Solving Mental Minus – Part Six

OK, friends. We are approaching the home stretch!

By this point in the sequence, hopefully we have a reasonable sense of our partient’s abilities. It is worth noting that in most cases, the seven levels of Mental Minus are not completed in one or even two sessions. My comfort level, and please alter anything I write to match your own model, has been to work through one or maybe two levels per week with corresponding home assignments as the patient’s performance dictates. A phrase Dr. Harry Wachs often used was ensuring the patient “owned the activity”, which for me is the key. Asking or assuming a patient can truly own an activity after 10-15 minutes of work seems to be a bit ambitious. If you consider it takes most toddlers several weeks to learn to walk efficiently at a time in human development when our brains are the most pliable, expecting an older child or an adult to own a new skill after one session to me seems a bit unrealistic. They may have a splinter skill to succeed at a particular level, but truly owning the skill means they should be able to perform the given task whenever and however they are presented a challenge, without obstacle or hesitation. For a parallel, think of walking. Most of us don’t sit in our chairs preparing to walk across the room by thinking “this time I’m going to put one foot in front of the other” – we just walk. We own the skill and can perform it without challenge at any time of the day or night. Owning visual skills should be treated with the same measurement.

Level Six – Blur – Insert Lens – Immediate Clarity

As mentioned in the previous levels, this level creates a fairly high visual demand for the patient, so it may be advisable to briefly review a previous level to allow the patient the opportunity to call up the skills needed to find success.

Our setup here is consistent with previous levels – comfortably seated, Harmon’s distance, translucent patch, age appropriate sized font.

To begin this activity, we ask the patient to place the lens in front of their non-occulded eye and clear the target while paying attention to the changes needed and the associated feeling tone. Once they have a good sense of this, the lens is removed and the patient should, again, clear the target.

Without placing the lens back in front of their open eye, the patient is asked to recreate the previously identified visual posture without the benefit of looking through the lens. If done well, the patient should report the target becomes blurry. For me, this tends to be a place where discussions of the Z-axis are important.

“Where are you looking?”

“How much closer/farther did you have to move your focus?”

“Does your visual space change when you work on this level?”

“Can you maintain complete awareness of the space between your eyes and the target? Including peripheral awareness?”

“Does your awareness of your visual space change (better or worse) as you work to reposture your focusing system?”

Once the patient has an increased level of awareness, the lens can be placed in front of their open eye. If they have achieved a successful visualization of where they were looking and how to revisit that posture on their own, the target will immediately appear clear in the lens.

As the Vision Therapist, when observing your patient work through this activity successfullly, you should observe none of the changes previously discussed. The addition of the lens should not create a pupillary response, nor should you be able to observe movement with the occluded eye.
______
* **Required action**
Answer the following questions using the article on Mental Minus.
(a) How many levels per week has the writer been comfortable working through?
(b) What four elements make up the setup for Level Six?
(c) What should the patient report if they recreate the visual posture well without the lens?

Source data
______
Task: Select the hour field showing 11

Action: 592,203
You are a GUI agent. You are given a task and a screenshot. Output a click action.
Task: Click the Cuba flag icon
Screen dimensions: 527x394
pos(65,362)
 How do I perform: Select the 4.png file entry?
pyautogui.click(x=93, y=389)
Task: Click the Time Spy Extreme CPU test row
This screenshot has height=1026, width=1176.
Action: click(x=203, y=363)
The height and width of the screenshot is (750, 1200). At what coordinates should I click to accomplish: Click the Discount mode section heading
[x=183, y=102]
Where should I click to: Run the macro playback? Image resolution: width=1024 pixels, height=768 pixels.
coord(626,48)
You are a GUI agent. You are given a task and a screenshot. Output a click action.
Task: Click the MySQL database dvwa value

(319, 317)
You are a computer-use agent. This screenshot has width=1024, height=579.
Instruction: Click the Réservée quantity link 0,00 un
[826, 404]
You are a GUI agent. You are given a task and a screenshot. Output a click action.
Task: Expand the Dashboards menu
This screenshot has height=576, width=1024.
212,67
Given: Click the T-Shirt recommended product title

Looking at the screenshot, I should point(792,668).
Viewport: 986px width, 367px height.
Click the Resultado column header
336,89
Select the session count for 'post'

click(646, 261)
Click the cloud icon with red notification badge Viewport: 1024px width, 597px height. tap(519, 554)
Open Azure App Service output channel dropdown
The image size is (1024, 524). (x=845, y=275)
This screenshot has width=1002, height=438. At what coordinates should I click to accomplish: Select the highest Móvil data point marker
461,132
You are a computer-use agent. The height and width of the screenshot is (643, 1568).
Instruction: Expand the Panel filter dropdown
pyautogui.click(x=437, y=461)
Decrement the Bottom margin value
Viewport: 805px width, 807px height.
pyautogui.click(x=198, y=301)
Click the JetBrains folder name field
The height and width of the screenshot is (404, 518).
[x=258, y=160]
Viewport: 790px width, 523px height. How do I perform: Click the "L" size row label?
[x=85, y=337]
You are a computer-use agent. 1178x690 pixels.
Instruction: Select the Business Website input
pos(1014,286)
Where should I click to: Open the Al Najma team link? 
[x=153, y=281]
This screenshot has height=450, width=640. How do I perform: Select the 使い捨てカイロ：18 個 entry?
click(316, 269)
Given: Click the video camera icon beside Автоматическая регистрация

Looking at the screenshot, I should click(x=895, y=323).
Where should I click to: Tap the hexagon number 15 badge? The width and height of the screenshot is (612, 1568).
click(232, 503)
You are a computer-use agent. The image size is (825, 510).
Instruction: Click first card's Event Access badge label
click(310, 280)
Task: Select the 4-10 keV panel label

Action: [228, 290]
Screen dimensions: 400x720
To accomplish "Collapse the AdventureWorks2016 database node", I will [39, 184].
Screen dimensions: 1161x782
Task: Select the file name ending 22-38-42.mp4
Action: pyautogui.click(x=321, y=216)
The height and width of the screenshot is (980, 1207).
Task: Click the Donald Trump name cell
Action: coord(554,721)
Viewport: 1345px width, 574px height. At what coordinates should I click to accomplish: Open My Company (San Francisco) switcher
______
* **Answer to the problem**
(a) One or maybe two levels per week.
(b) Sitting comfortably, Harmon's distance, a translucent patch, and an age-appropriate font size.
(c) That the target becomes blurry.